I don’t own National Grid (LSE: NG.) shares, but I’m considering adding the FTSE 100 utility giant to my portfolio this year. With a remarkable record of hiking dividends for over a quarter of a century, the stock has historically been a handy passive income generator.
Before I invest in a new company, I find it useful to consider how the shares have performed recently to inform my decision.
So, let’s explore what would’ve happened if I’d invested £1,000 in National Grid a year ago.
2022 was a dramatic year for global energy markets. Sparked by Russia’s invasion of Ukraine, commodity prices have been on a roller coaster journey. Given its central role in the UK’s electricity and natural gas transmission networks, it would make sense to think the chaos would have had a big impact on National Grid’s one-year return.
Surprisingly perhaps, after see-sawing over 12 months, the stock’s overall performance has been rather static. The share price fell just over 1% in that time frame.
One year ago, shares in the business were trading at £10.53 each. With a four-figure sum to invest, I could have purchased 95 National Grid shares for a grand total of £1,000.35 to be exact. Today, I’d be almost where I started with my shareholding valued at £988.
However, as I mentioned, dividends are one of this stock’s biggest draws. I’d have received one dividend payment during that period totalling £32.07.
This means my total return would be £1,020.07, so I’d have made a profit from holding the shares for just over a year — albeit a small one.
Although the 12-month return isn’t too exciting, I think 2023 could be a big year for the utility company. The latest half-year results contained some impressive numbers.
Beyond growth across the board in a number of key metrics, the company also updated its five-year financial framework. It now expects to invest up to £40bn between FY22-26.
Over 70% of this amount will be earmarked for decarbonisation of the group’s energy networks. I view this as a promising goal, given the importance of green energy in the 21st Century.
The company’s operations on the other side of the Atlantic have contributed significantly to the bottom line. Its half-year 23 operating profit rose by 25% in New York to £202m and by 11% in New England to £316m.
Granted, the huge capital expenditure required to deliver the network’s transition to net zero could reduce the money available to the company to meet its dividend forecasts. Currently, National Grid’s dividend yield is 4.96%, which comfortably beats the FTSE 100 average.
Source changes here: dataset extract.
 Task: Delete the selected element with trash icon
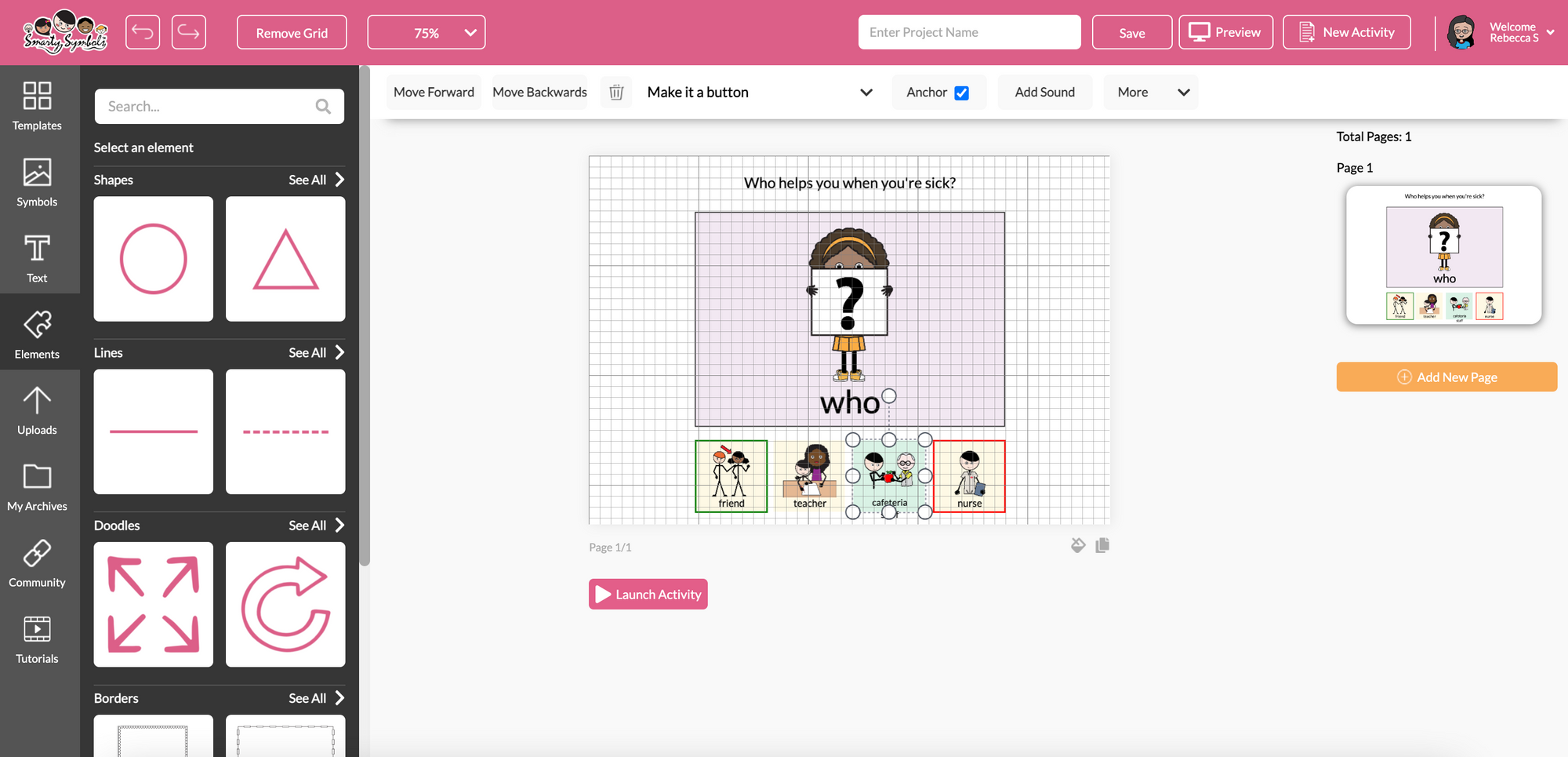[x=616, y=92]
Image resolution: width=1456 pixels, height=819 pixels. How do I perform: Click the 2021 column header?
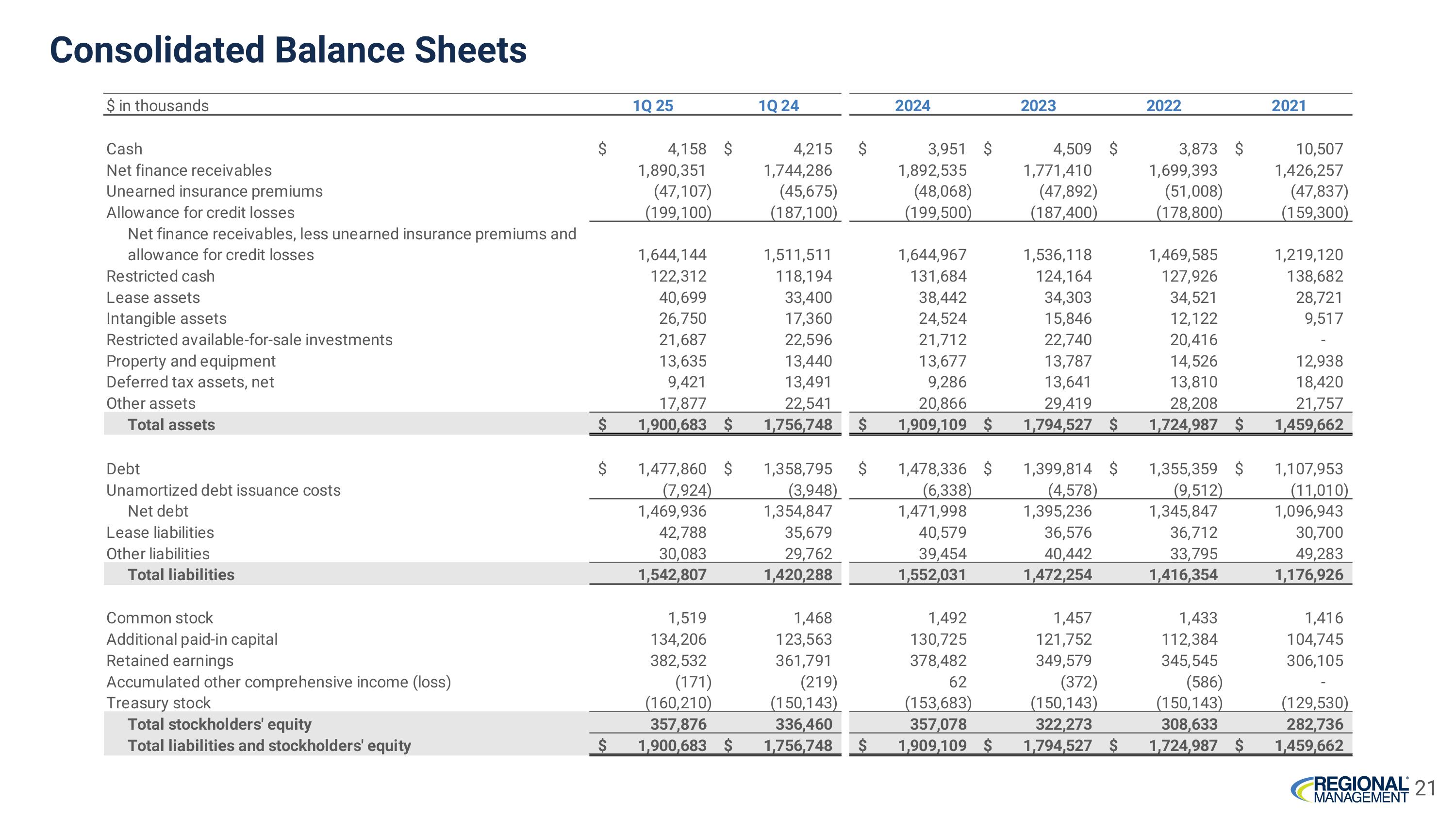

While weak dividend cover isn’t uncommon for utilities businesses, I think the company faces some challenges to maintain its stellar reputation as a top passive income stock.
Would I buy National Grid shares?
Yet despite potential risks to the dividend, I believe National Grid shares should perform well this year and beyond.
The finances appear healthy and its monopoly status makes the firm a relatively safe investment for me in a tricky economic environment. I’d buy.